When it comes to distributed databases, the two choices are only AP or CP because if it's not partition tolerant, it's not really a reliable distributed database. So the choice is simpler: if a network split happens, do you want the database to keep answering but with possibly old/bad data (AP)? Or should it just stop responding unless you can get the absolute latest copy (CP)?
This describes a set of properties that apply to data transactions, defined as follows:
- Atomicity - Everything in a transaction must happen successfully or none of the changes are committed. This avoids a transaction that changes multiple pieces of data from failing halfway and only making a few changes.
- Consistency - The data will only be committed if it passes all the rules in place in the database (ie: data types, triggers, constraints, etc).
- Isolation - Transactions won't affect other transactions by changing data that another operation is counting on; and other users won't see partial results of a transaction in progress (depending on isolation mode).
- Durability - Once data is committed, it is durably stored and safe against errors, crashes or any other (software) malfunctions within the database.
ACID is commonly provided by most classic relational databases like MySQL, Microsoft MS SQL Server (product), Oracle (company) and others. These are known for storing data in spreadsheet-like tables that have their columns and data types strictly defined. The tables can have relationships between each other and the data is queried with SQL (Structured Query Language), which is a standardized language for working with databases - and why these are also commonly called "SQL databases".
With the massive amounts of data being created by modern companies, alternative databases have been developed to deal with the scaling and performance issues of existing systems as well as be a better fit for the kind of data created. NoSQL databases are what these alternatives are grouped under because many do not support SQL as a way to query the data, although this is a poor term.
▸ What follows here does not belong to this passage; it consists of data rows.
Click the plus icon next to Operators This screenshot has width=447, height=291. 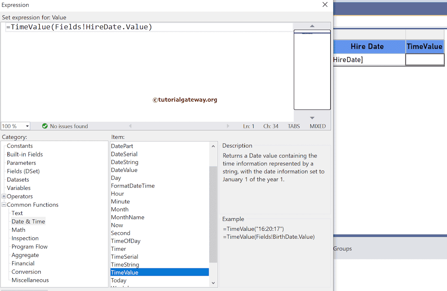[3, 196]
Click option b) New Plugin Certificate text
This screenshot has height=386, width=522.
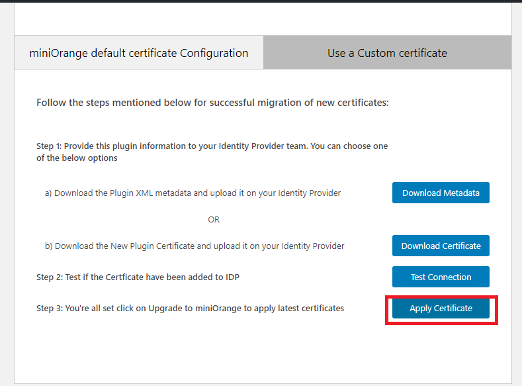195,246
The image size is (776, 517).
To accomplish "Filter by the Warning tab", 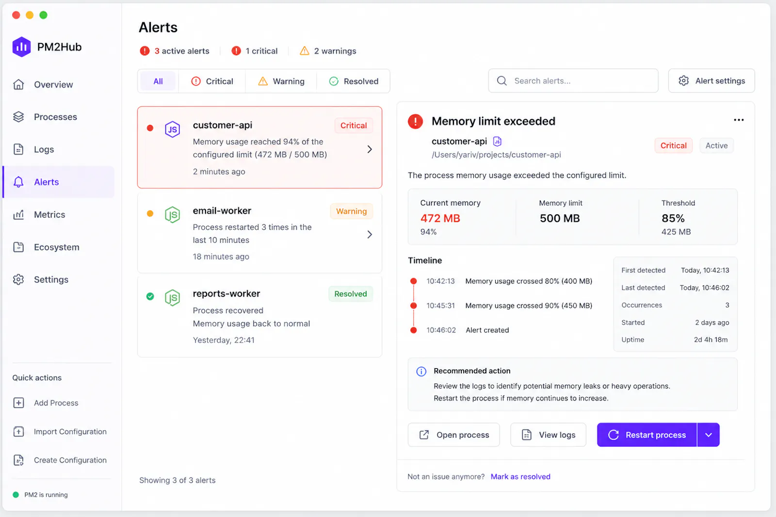I will (x=281, y=81).
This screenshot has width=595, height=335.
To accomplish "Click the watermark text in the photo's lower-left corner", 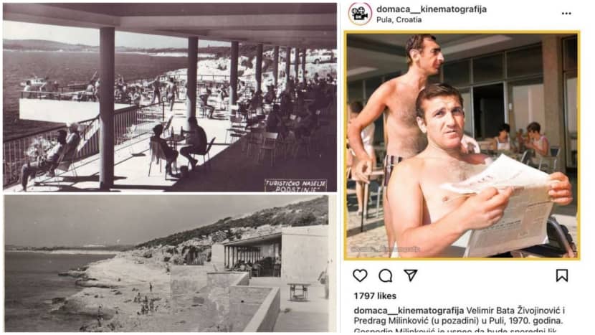I will (385, 250).
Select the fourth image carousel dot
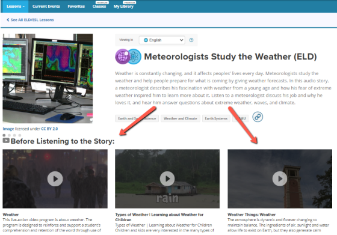337x235 pixels. pos(20,135)
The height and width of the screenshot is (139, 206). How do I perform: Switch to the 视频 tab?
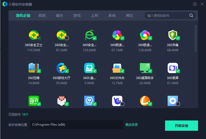point(42,15)
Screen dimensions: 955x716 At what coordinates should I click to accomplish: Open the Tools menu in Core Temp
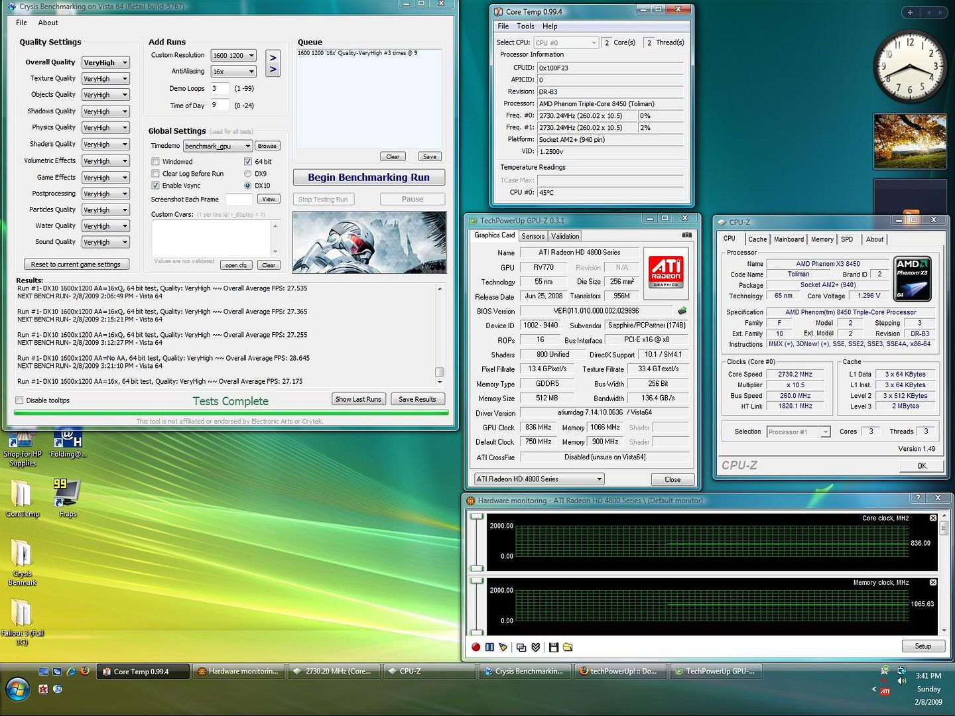[525, 26]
These alternatives have matured now and while some do provide SQL abilities, they have come to be known more for their emphasis on scalable storage of a much higher magnitude of data (ie: terabytes and petabytes) by dropping support for database joins, storing data differently and using several distributed servers together as one. They also tend to not have ACID support to make transactions faster and easier to scale.
CAP provides the basic requirements that a distributed system must follow and ACID is a set of rules that a database can choose to follow that guarantees how it handles transactions and keeps data safe.
There are lots of options other than relational databases for storing more or different kinds of data and they often use a distributed set of servers working together and are designed either for AP or CP under the CAP theorem. When it comes to how safe the committed data is, any ACID compliant system can be considered reliable.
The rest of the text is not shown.